Still, Kerpen and the Issa letter fault the CRL for stoking the housing bubble through low-income mortgage lending. And Kerpen wants a broader investigation into the CRL and its lending, advocacy and lobbying practices. He wrote in his opinion piece that the CRL has “[escaped] the spotlight of investigation, but under [Sen. Chris Dodd's (D-Conn.) financial regulatory reform bill] the CRL is poised to accomplish most of its longtime goals and achieve sweeping new powers.” (The Dodd bill does not give consumer advocates new powers beyond creating, in the form of a new Consumer Financial Protection Agency, a new rule-making entity to consider their concerns.)
And on Friday, Kerpen reiterated the broad concern behind his argument about the Paulson donation to CRL. “We think that the financial crisis is being used as a pretext for vast new regulations that have nothing to do with what went wrong,” he told TWI. “We’re particularly concerned that the Consumer Financial Protection Act was attached to the Dodd bill, and CRL was the advocacy group that was responsible for making that happen.”

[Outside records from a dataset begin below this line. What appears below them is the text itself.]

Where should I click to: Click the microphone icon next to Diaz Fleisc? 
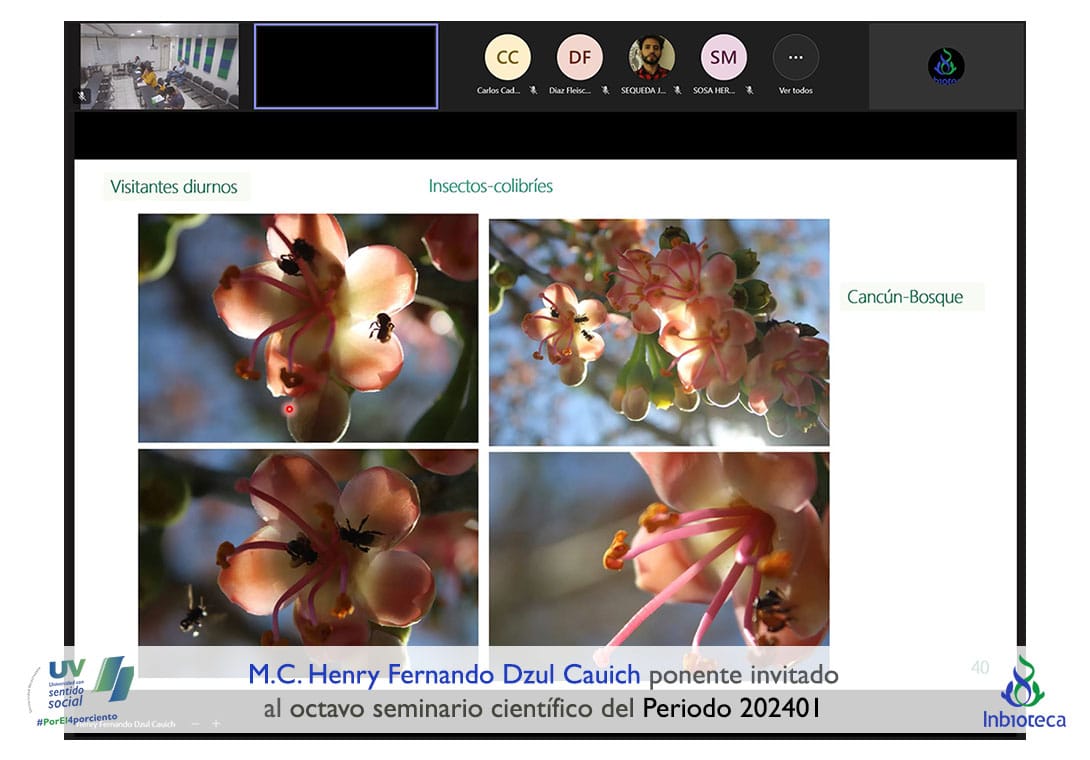pyautogui.click(x=605, y=90)
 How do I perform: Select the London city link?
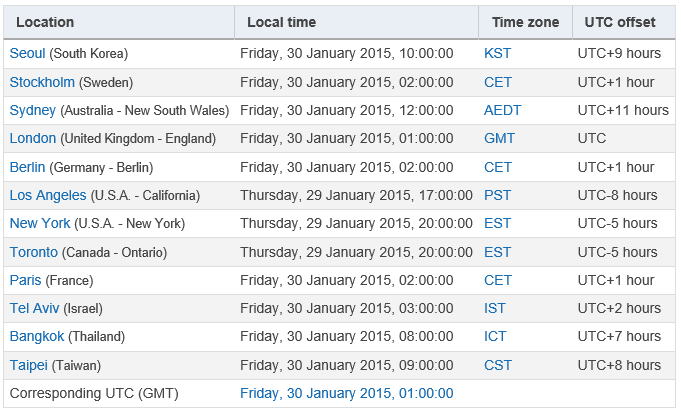point(33,139)
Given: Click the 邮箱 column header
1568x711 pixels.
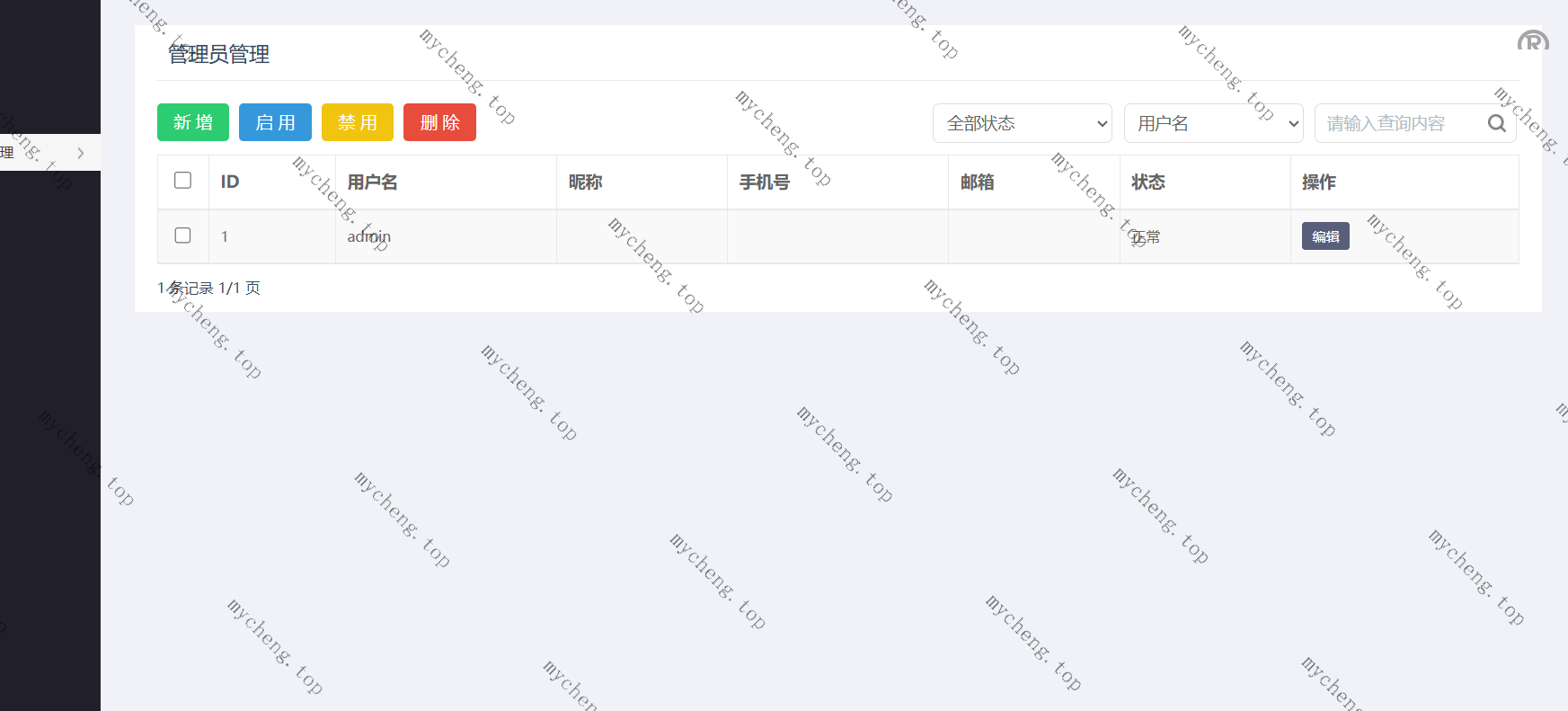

The CRL argues that it advocates only for the interests of those afflicted by predatory lending and underserved low-income and minority communities — and that its political mission is sound. “These are all the same charges that have been dredged up for the past two and a half years by organizations that are against reform,” said Day. “It’s the payday lenders and financial services industry groups and others getting fronts to oppose us and bringing up bogus charges. [This is part of] an effort to try to torpedo legislation that will benefit consumers.”
On Friday, Kerpen said that he does not know Paulson’s motivations, but is happy that the government is finally investigating. “It is possible it was a coincidence. And it is possible that [Paulson made the donation] to assuage his guilt about the Goldman deal,” Kerpen says. “But it is also possible that [Paulson and the CRL] were sharing information.”